*** Opening INPUT MATERIAL ***
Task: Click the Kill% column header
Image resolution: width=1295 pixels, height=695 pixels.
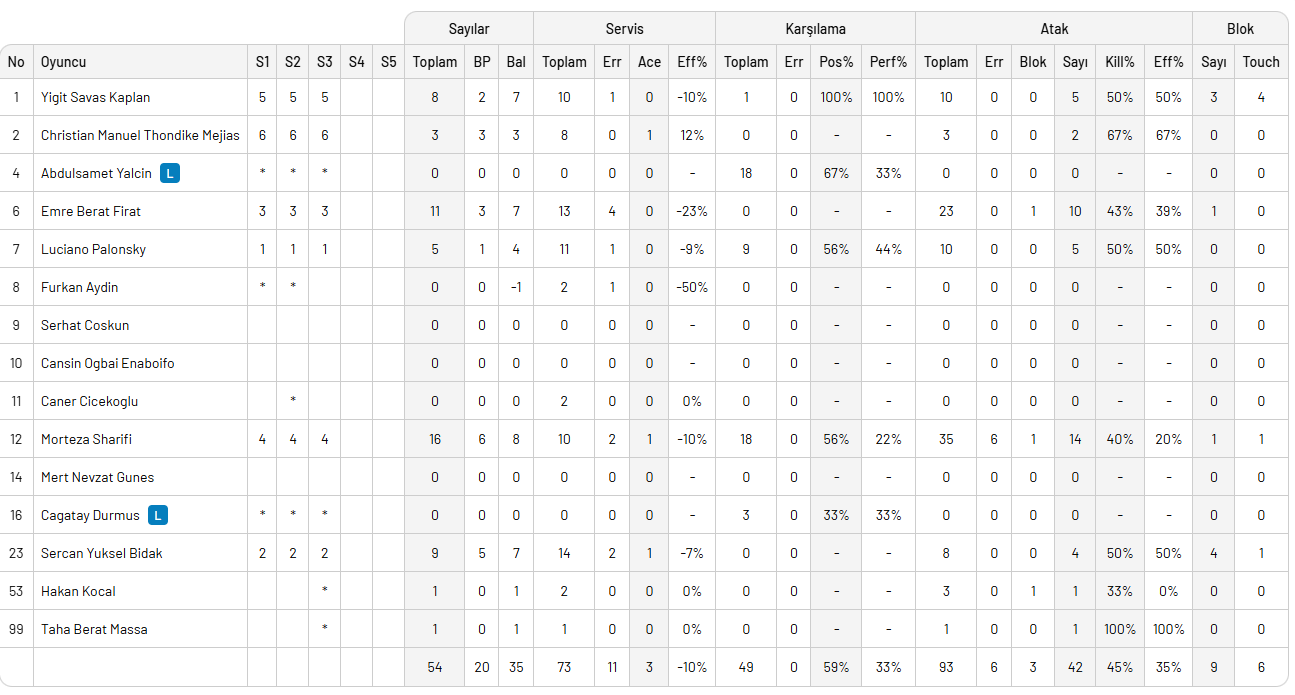Action: [x=1120, y=62]
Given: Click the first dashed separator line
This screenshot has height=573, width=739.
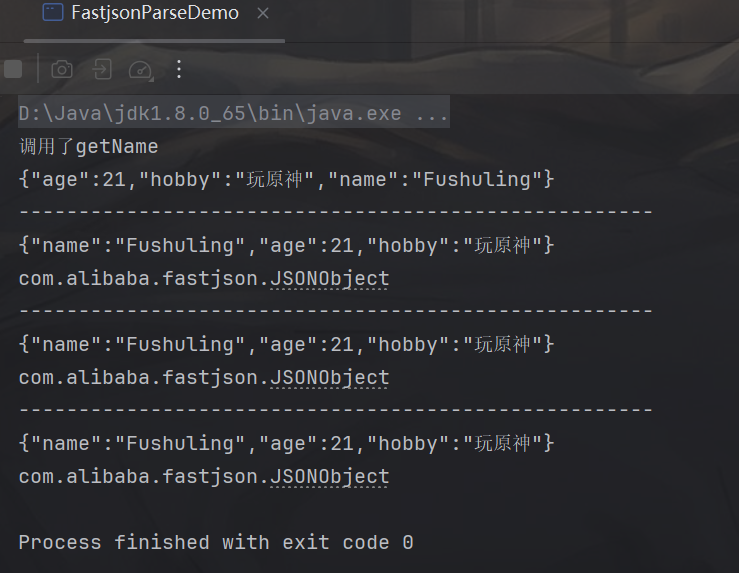Looking at the screenshot, I should (336, 213).
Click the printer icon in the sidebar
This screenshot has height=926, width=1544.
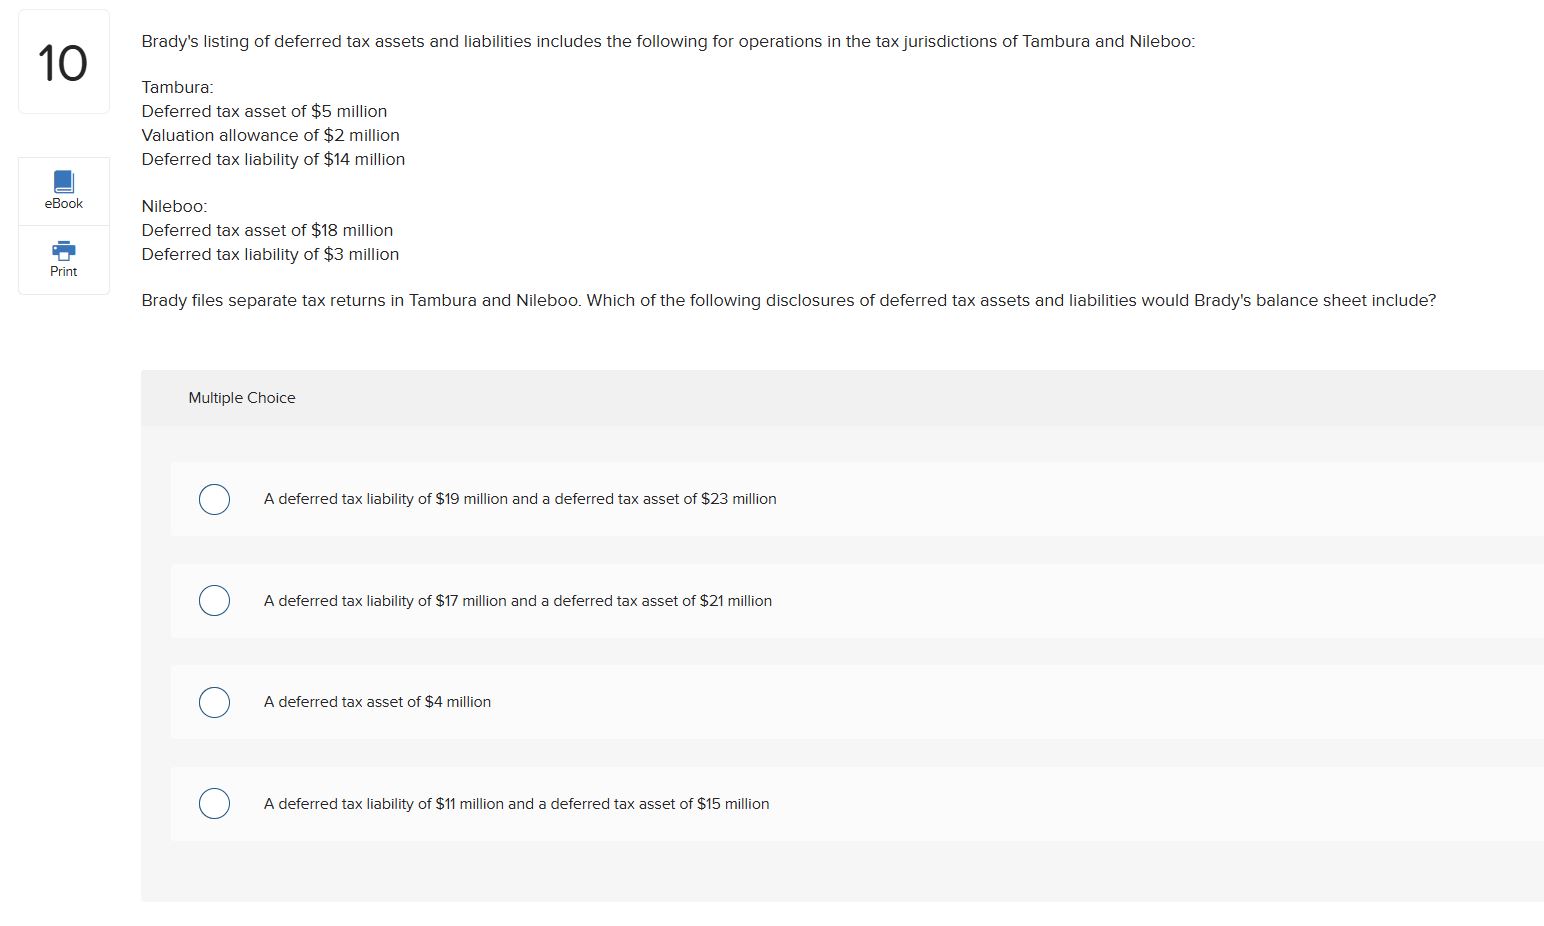point(63,251)
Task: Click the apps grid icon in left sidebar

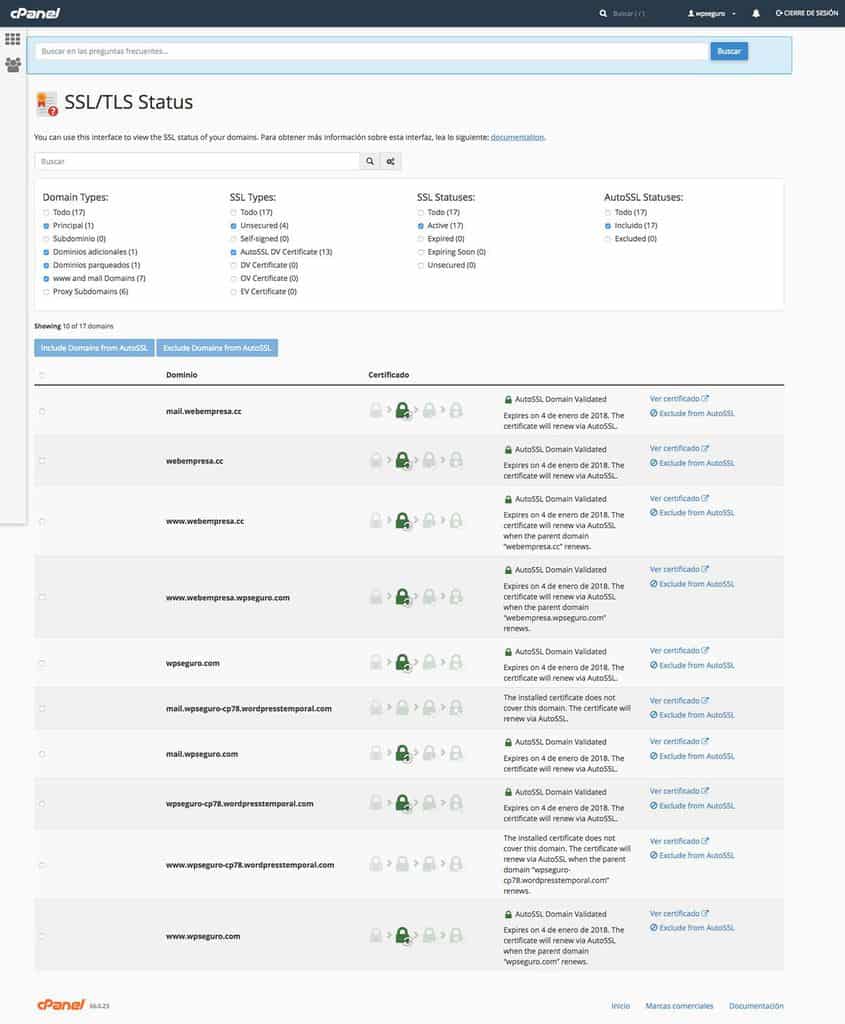Action: point(13,38)
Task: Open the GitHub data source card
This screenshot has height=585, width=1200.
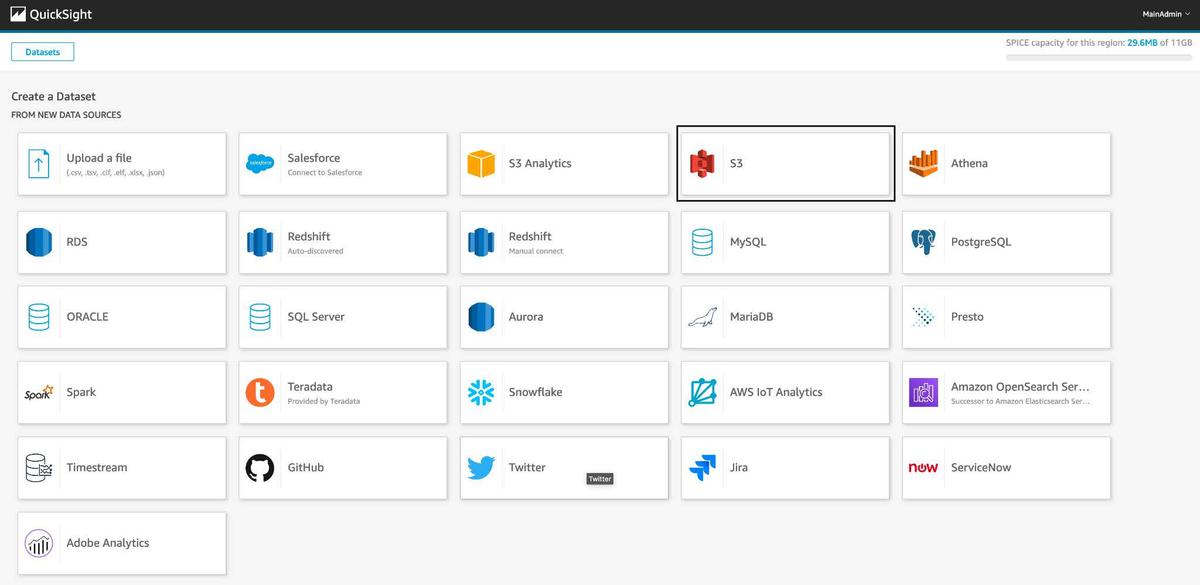Action: (x=342, y=467)
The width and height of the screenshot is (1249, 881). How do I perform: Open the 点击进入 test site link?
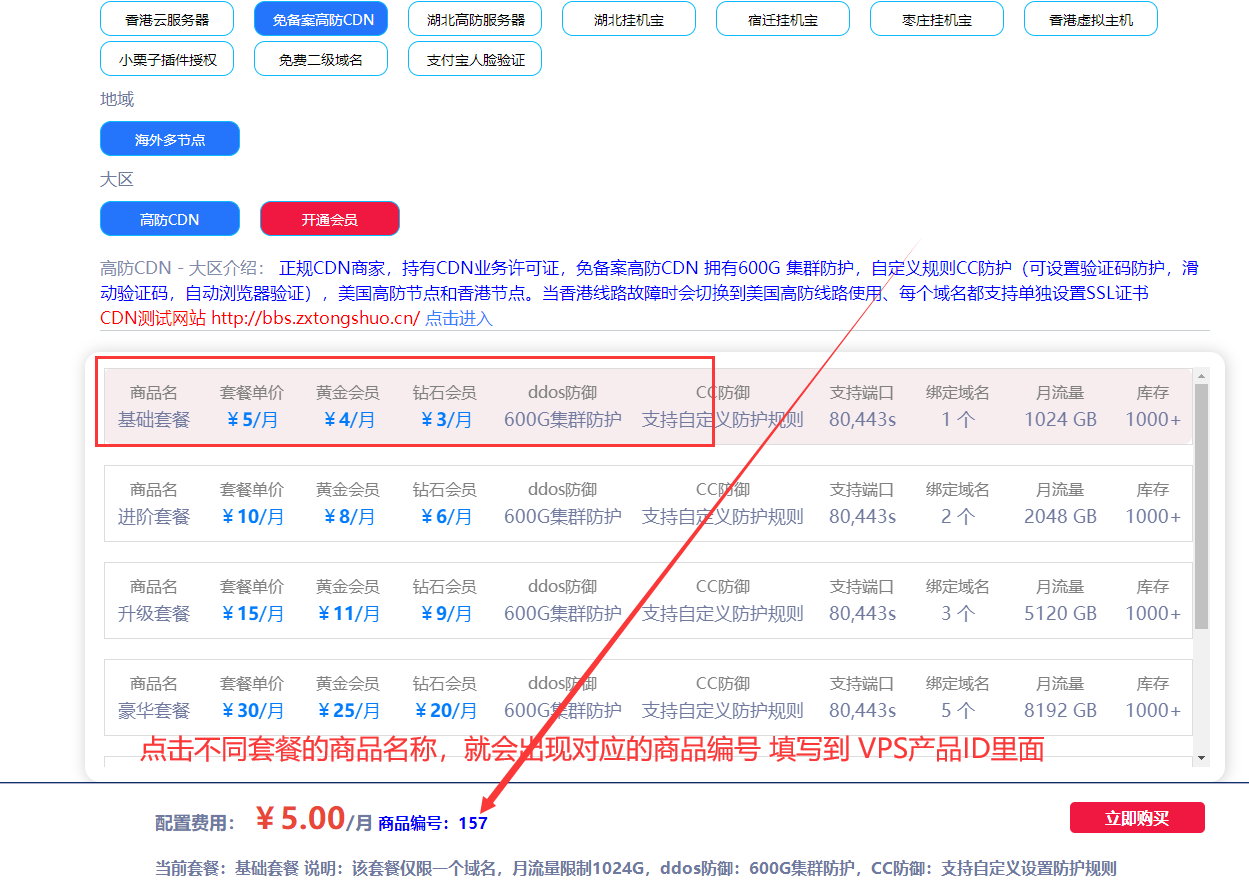(459, 318)
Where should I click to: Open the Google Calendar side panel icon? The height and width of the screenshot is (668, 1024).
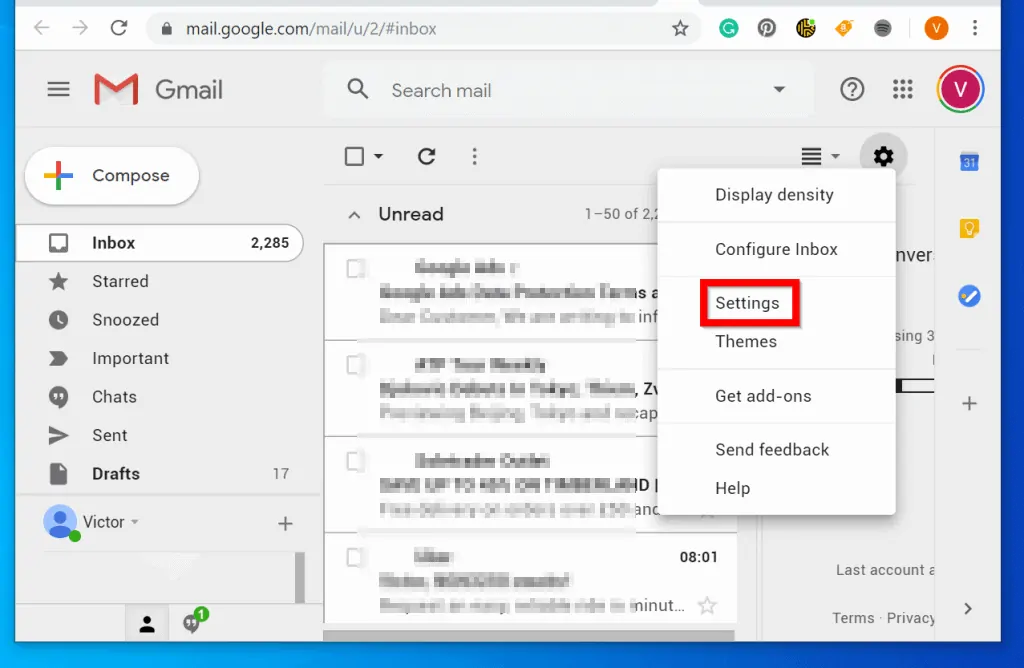click(968, 162)
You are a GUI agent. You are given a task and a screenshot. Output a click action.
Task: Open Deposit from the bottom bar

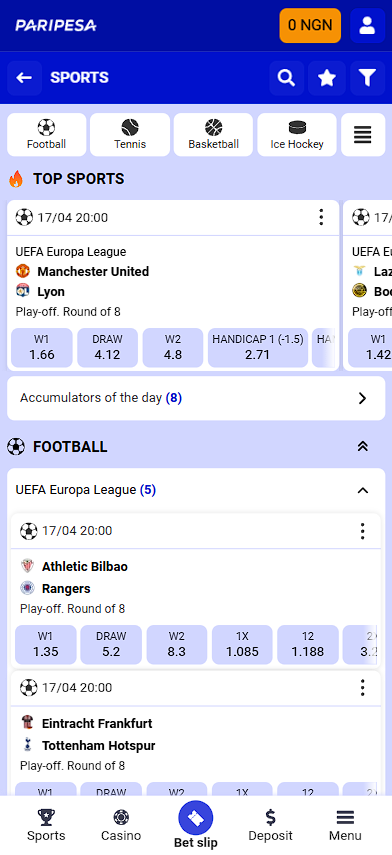(x=270, y=826)
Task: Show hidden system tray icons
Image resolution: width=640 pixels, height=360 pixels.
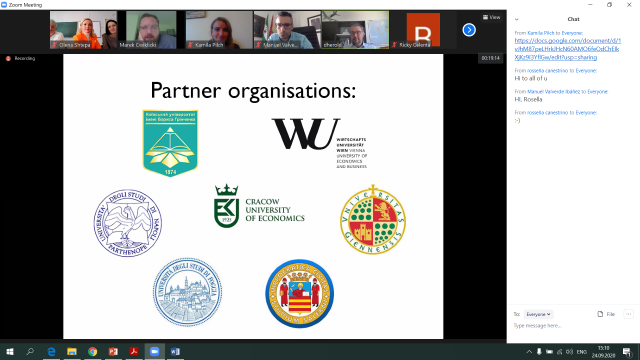Action: [x=529, y=351]
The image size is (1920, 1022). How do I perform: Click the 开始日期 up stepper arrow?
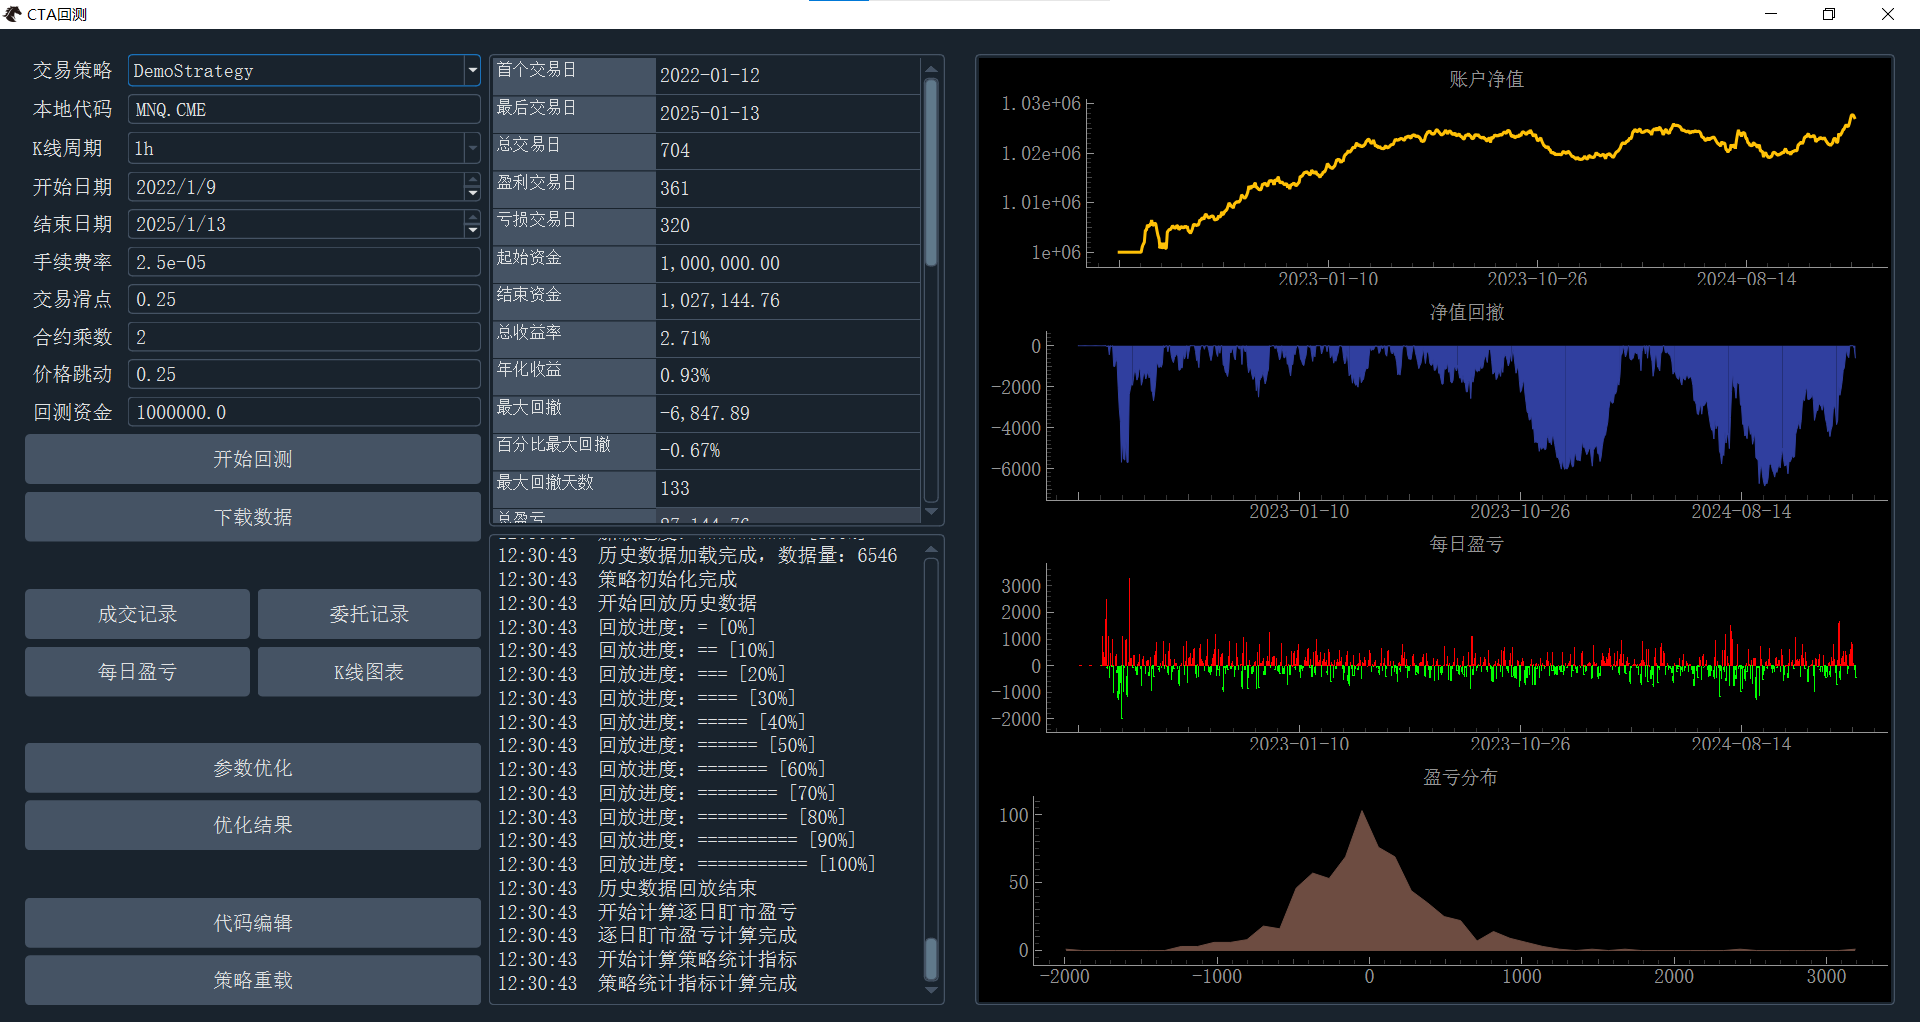click(472, 180)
*** Closing INPUT MATERIAL ***
#### EXERCISE:
For this exercise, please reproduce the records above exactly and drop the images.

#### SOLUTION:
Task: Click the Kill% column header
Image resolution: width=1295 pixels, height=695 pixels.
Action: [x=1120, y=62]
Given: Click the first dashed separator line
This screenshot has height=573, width=739.
Looking at the screenshot, I should (336, 213).
Click the printer icon in the sidebar
This screenshot has height=926, width=1544.
point(63,251)
Task: Click the apps grid icon in left sidebar

Action: point(13,38)
Task: Open the GitHub data source card
This screenshot has height=585, width=1200.
Action: (x=342, y=467)
The width and height of the screenshot is (1249, 881). How do I perform: Open the 点击进入 test site link?
(459, 318)
Where should I click to: Open the Google Calendar side panel icon? The height and width of the screenshot is (668, 1024).
click(968, 162)
You are a GUI agent. You are given a task and a screenshot. Output a click action.
Task: Open Deposit from the bottom bar

(x=270, y=826)
Task: Show hidden system tray icons
Image resolution: width=640 pixels, height=360 pixels.
Action: [x=529, y=351]
The image size is (1920, 1022). How do I perform: Click the 开始日期 up stepper arrow?
click(472, 180)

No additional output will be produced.